So, does this mean that your boss is breaking the law when she checks your browser history? Not at all. The ruling recognizes an employer’s right to monitor employee behaviour on work machines in order to look out for “prohibited” usage.
It might sound confusing and contradictory, and it is. The Court’s point is that each case must be considered individually, and that privacy is not something that Canadians automatically and completely surrender just by showing up to work. Without setting any specific precedent, the case is considered to establish some principles that introduce ambiguity into the default assumption many employers make: that they have carte blanche when it comes to employee surveillance. Expect it to be cited in many a forthcoming lawsuit.
Incidentally, the case that forced this decision is an icky and interesting one. A Sudbury computer science teacher, tasked with monitoring (spying on) students’ uses of school computers, allegedly intercepted naked self-shots sent by an underage girl to another student.
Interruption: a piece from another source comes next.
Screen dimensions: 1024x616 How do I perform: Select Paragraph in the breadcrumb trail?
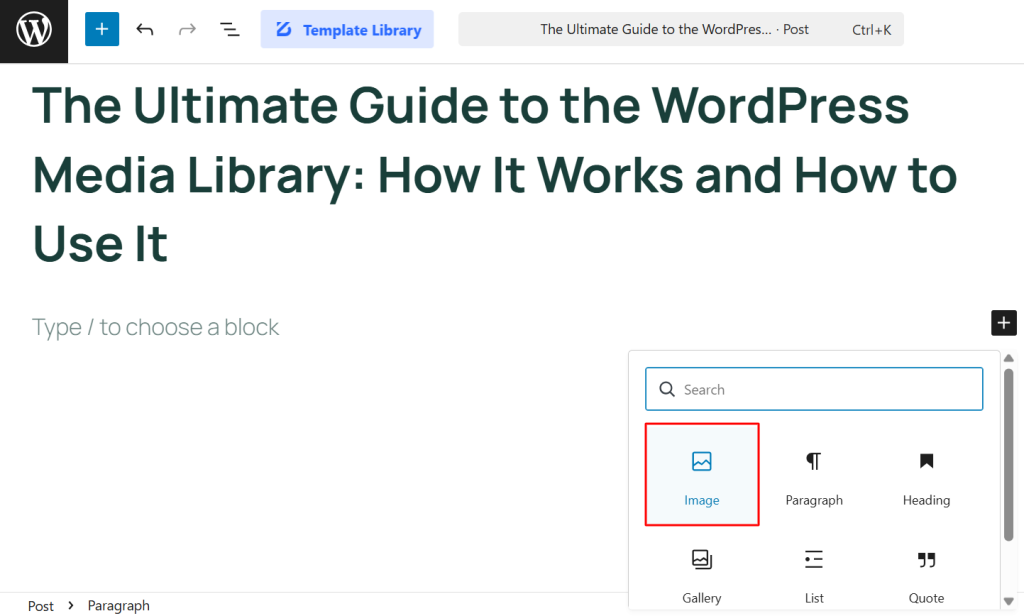pyautogui.click(x=118, y=605)
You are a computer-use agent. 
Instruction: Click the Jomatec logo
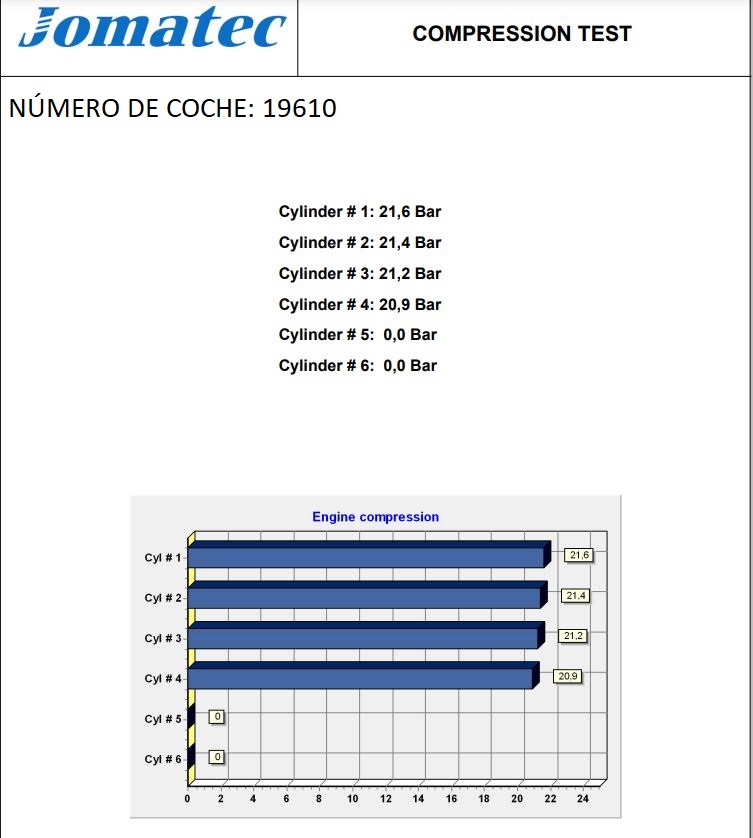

Then, a school I.T. technician, tasked with monitoring (spying on) teachers’ use of school computers, remotely searched the teachers’ laptop and discovered the image in a folder labeled “My Documents.” He turned it over to the principal, who in turn called the cops, who seized and searched the teacher’s laptop, but didn’t bother to get a warrant.
The Supreme Court ruling deemed the search a Charter violation, but also ruled that the evidence could be admitted — but in a new trial.